This week I received something special in my inbox, an email containing the royalties from my first book. It was a great experience to open the email and know that people liked my book enough to buy it and then tell others about it. And better yet, I get paid for the expertise and knowledge I have built up over many years.

Knowing the information is one thing. Packaging it into a product that users want is another thing.

The three things I learned the most from writing, publishing and marketing my book is:
1. Great content takes time, it takes way longer than you think
2. Great design really helps (I love our little monsters!)

And most importantly of all

3. Build your community before you publish

The third lesson I learned the hard way a while back. A few years ago our design agency Spoiltchild built a cool marketing platform called Toddle helps users create beautiful email newsletters in seconds. Back then, I didn’t know about lean and we built Toddle to solve a design problem – most newsletters we received looked pretty terrible – a “build it and they will come attitude”.

The problem with this approach is, you have to find users when you launch and crucially, you have not tested whether your product solves the problem you thought it addressed in the first place.
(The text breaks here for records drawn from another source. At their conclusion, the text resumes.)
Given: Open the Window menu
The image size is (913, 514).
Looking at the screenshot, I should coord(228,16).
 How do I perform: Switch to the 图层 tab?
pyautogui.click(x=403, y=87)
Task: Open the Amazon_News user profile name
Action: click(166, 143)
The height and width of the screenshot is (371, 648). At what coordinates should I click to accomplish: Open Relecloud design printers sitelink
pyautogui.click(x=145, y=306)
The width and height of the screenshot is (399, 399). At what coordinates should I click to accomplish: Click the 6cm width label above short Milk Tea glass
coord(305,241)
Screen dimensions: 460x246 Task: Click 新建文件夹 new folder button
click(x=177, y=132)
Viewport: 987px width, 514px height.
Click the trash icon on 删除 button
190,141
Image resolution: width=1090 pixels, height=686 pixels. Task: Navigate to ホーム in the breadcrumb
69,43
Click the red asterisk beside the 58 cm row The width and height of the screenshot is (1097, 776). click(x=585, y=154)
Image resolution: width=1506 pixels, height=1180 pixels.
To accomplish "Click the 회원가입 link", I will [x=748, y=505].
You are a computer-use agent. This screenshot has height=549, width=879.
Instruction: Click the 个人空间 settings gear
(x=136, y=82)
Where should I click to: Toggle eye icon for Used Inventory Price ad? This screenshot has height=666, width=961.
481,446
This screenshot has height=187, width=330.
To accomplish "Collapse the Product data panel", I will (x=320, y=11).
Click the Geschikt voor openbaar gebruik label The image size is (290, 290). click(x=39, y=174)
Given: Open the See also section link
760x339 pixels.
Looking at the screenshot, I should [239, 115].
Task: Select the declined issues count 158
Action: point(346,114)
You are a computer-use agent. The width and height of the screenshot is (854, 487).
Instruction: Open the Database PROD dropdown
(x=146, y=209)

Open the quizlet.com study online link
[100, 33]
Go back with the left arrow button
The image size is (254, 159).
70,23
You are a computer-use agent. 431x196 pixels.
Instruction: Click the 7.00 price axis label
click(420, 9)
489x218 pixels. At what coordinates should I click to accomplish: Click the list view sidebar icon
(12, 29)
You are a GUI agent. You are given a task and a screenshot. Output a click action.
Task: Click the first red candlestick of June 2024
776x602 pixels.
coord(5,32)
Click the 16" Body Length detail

These two problems together are enough to bring any business to a halt.

From our Toddle experience, we realised pretty quickly that community is key and lean works way better than “build it and they will” come. So when my book was published; we had built a community of engaged users who appreciated and needed it’s information. We built on the community we had already brought together and leveraged it. To build on that momentum, we are about to launch another product, a spanking new email marketing programme specifically for our amazing community.

To sum up, it has been an immense learning experience putting my knowledge to use as products. It’s been fascinating learning how to make this knowledge available to others and seeing how much it is valued by them. Good content is very difficult to find and people will pay for content that helps them improve their business. I believe that productising your knowledge is a very valuable way of sharing what you do and building a sustainable business, no matter what industry you are in.

Questions to consider:

Can you productise your knowledge?
How can you help your users?
How could you save them time and help them grow their business?